* **Exercise goal**:
Please set down, unchanged, each line from the one with "The image size is (850, 1889)." to the final line of the data below, both included. Drop the pictures.

◆ ◆ ◆ ◆

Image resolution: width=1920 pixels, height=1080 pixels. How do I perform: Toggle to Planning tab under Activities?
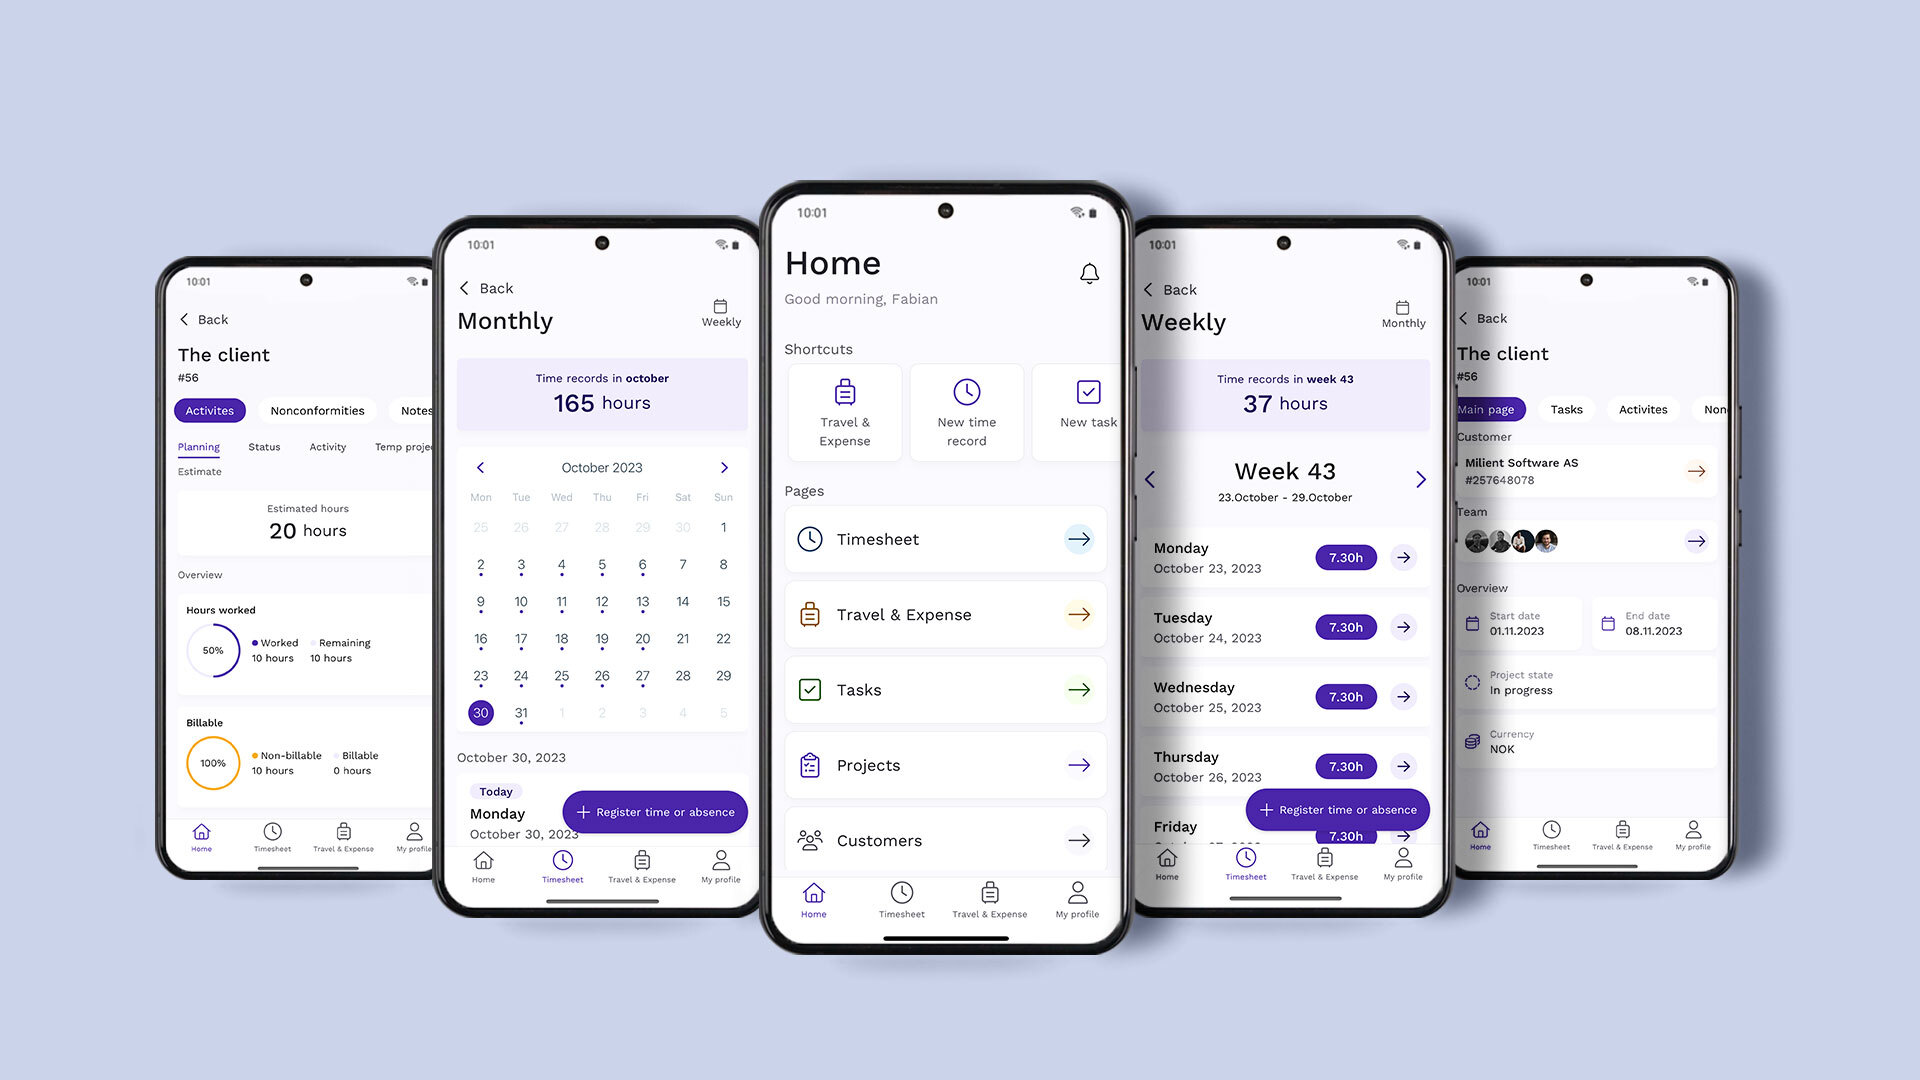pos(199,446)
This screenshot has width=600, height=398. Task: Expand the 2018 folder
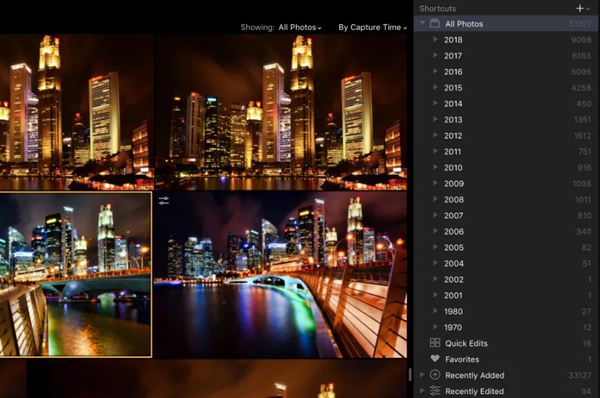(435, 39)
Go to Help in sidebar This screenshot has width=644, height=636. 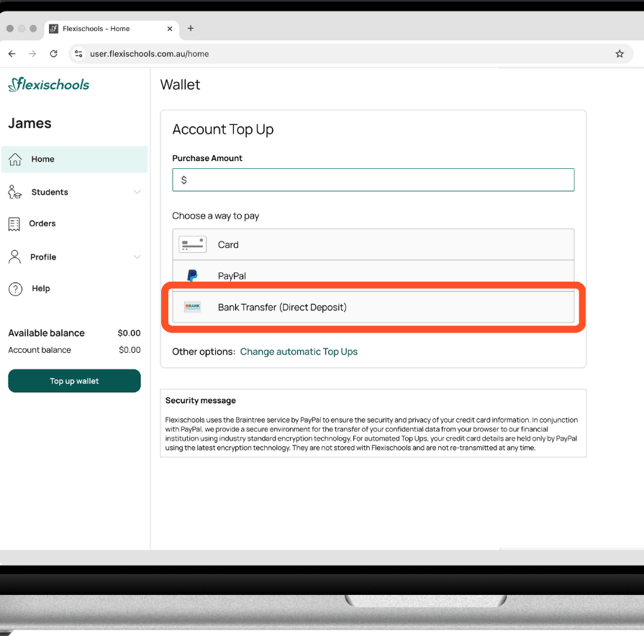pos(40,289)
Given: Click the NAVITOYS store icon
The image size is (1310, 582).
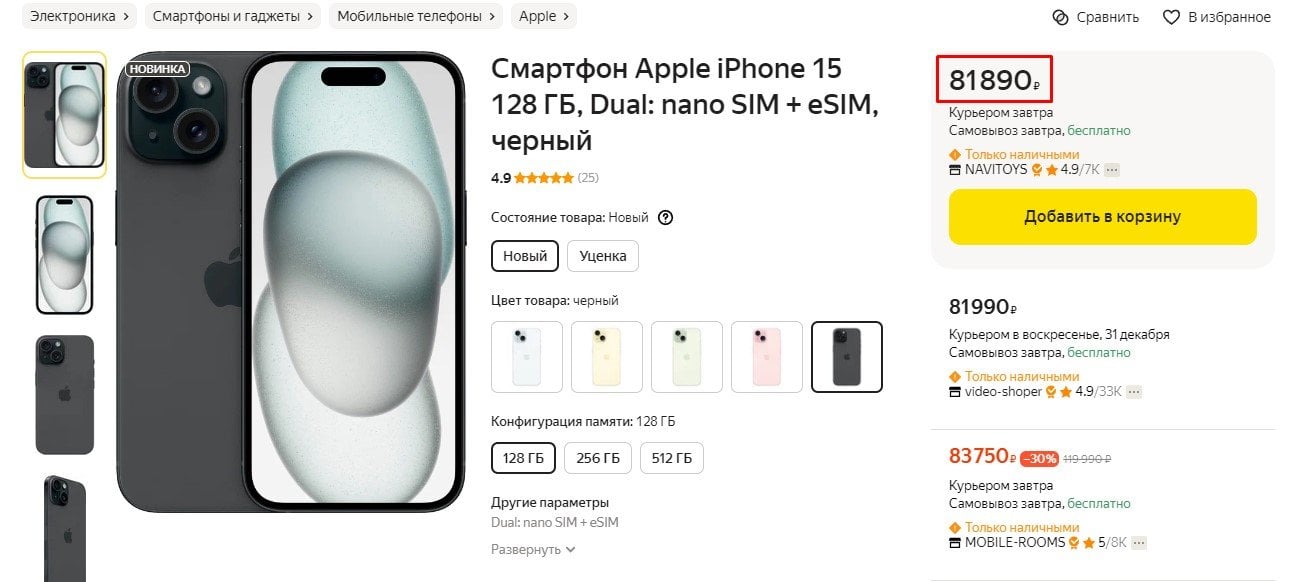Looking at the screenshot, I should [955, 170].
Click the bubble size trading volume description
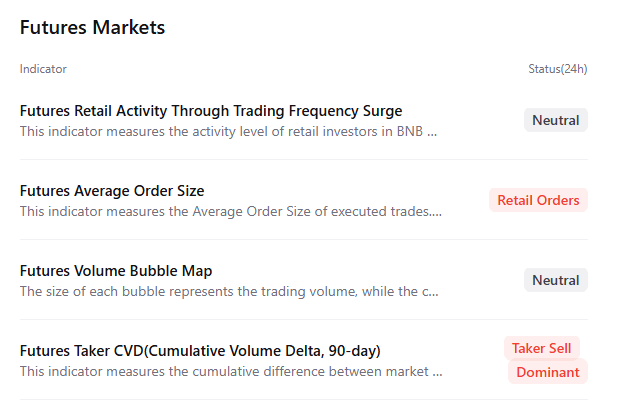Viewport: 636px width, 405px height. tap(220, 291)
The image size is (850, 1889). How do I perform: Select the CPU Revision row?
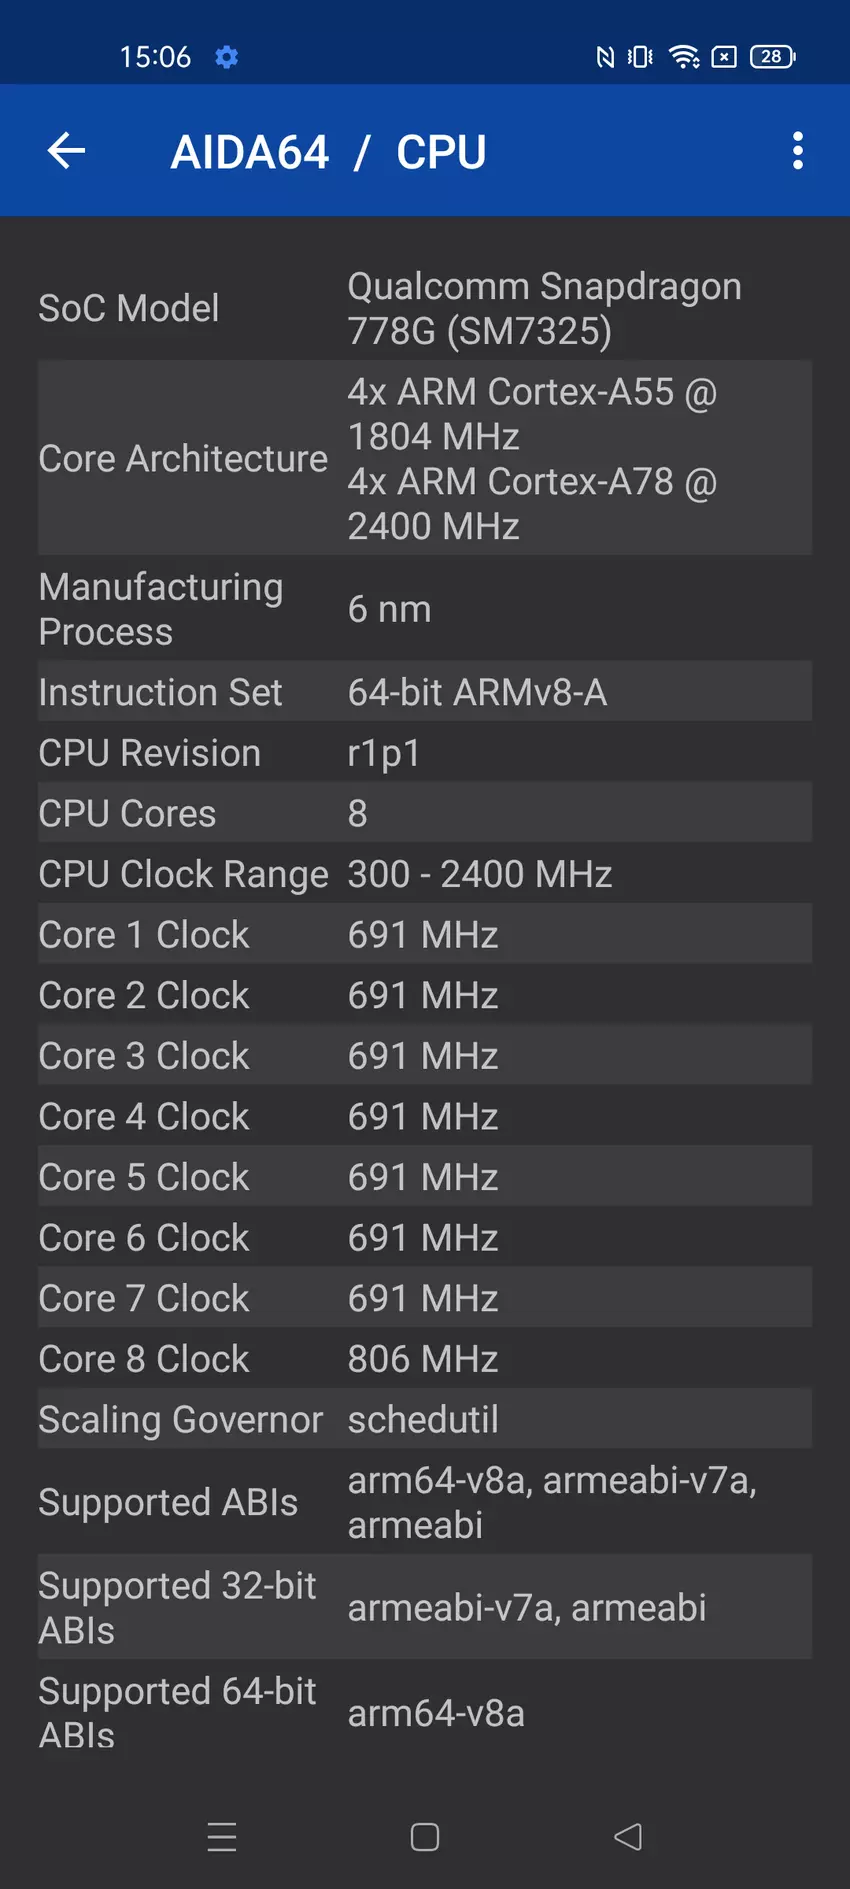[425, 753]
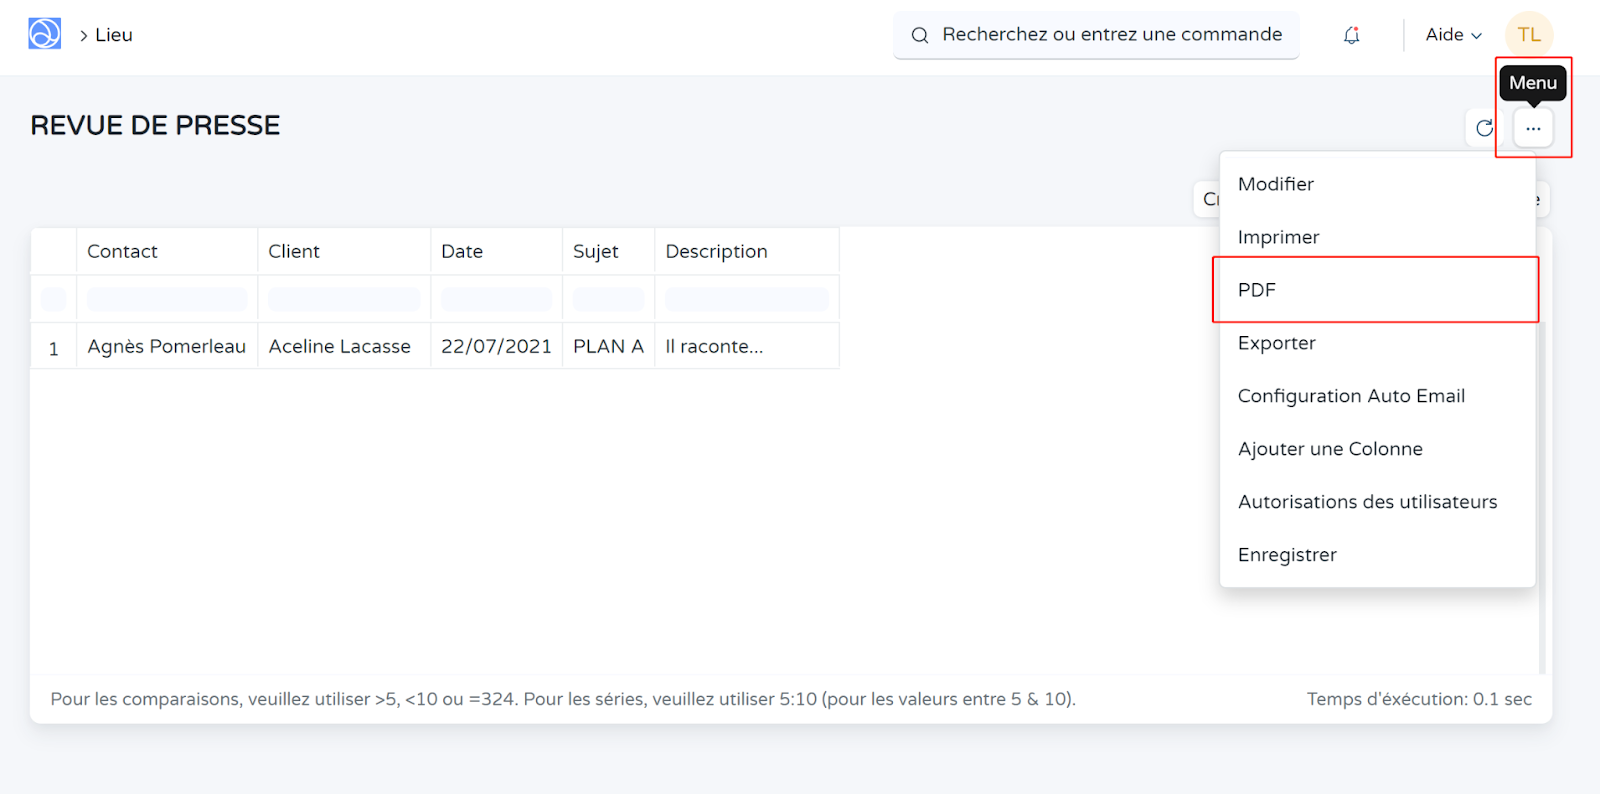This screenshot has height=794, width=1600.
Task: Select Modifier from the menu
Action: coord(1276,184)
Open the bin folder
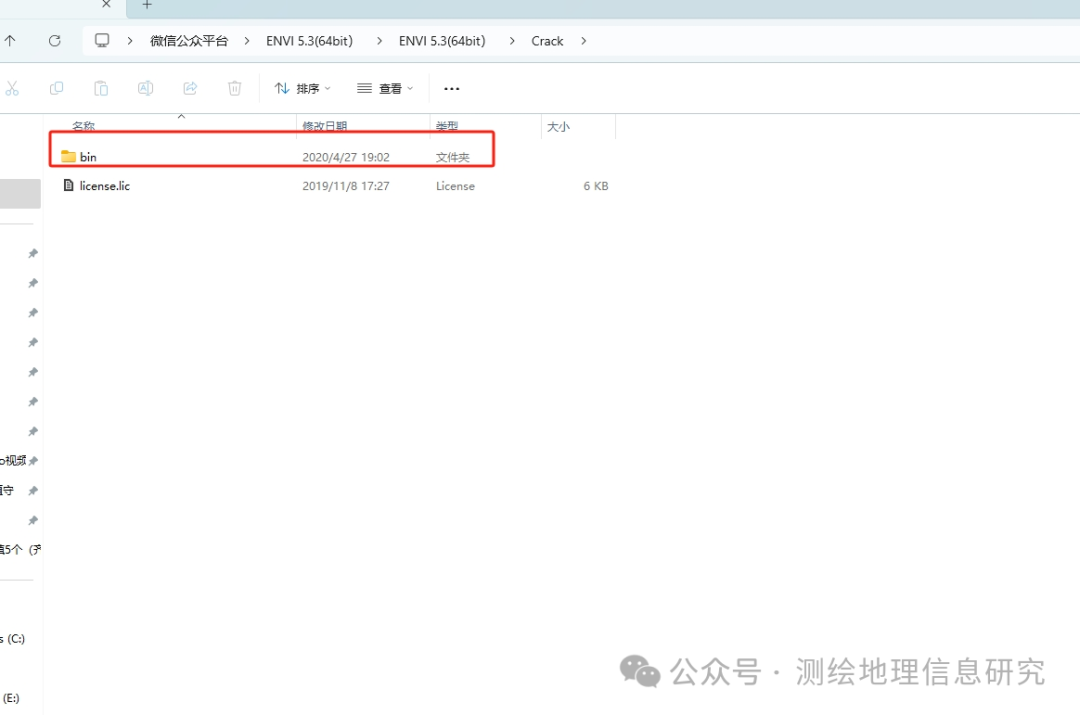 [x=89, y=156]
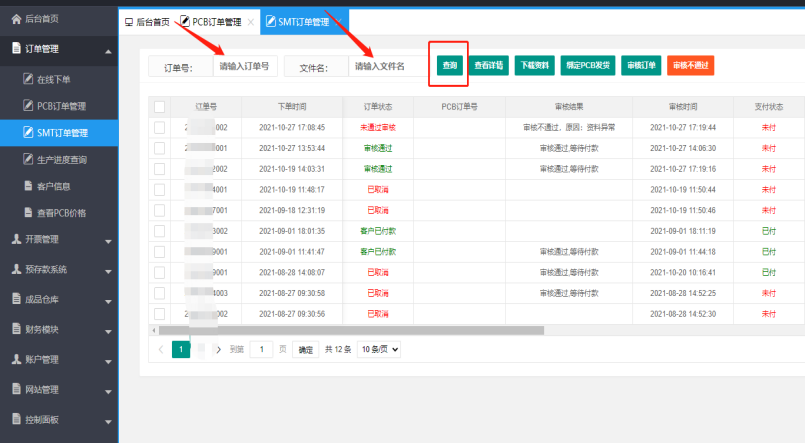806x444 pixels.
Task: Focus the 请输入订单号 order number field
Action: (x=244, y=67)
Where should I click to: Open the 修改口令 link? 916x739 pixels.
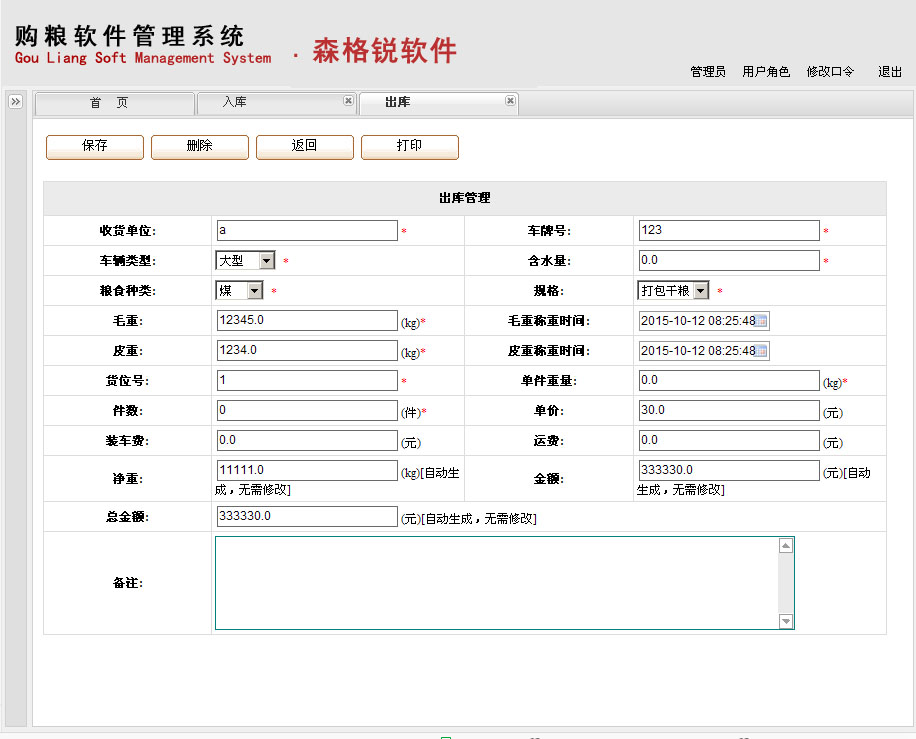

◆ ◆ ◆ ◆

* **Response below**:
The image size is (850, 1889). How do I perform: Select the CPU Revision row?
[425, 753]
This screenshot has height=794, width=1600.
Task: Select Modifier from the menu
Action: coord(1276,184)
Open the bin folder
 [x=89, y=156]
806x444 pixels.
Task: Focus the 请输入订单号 order number field
Action: (x=244, y=67)
Where should I click to: Open the 修改口令 link? 916x739 pixels.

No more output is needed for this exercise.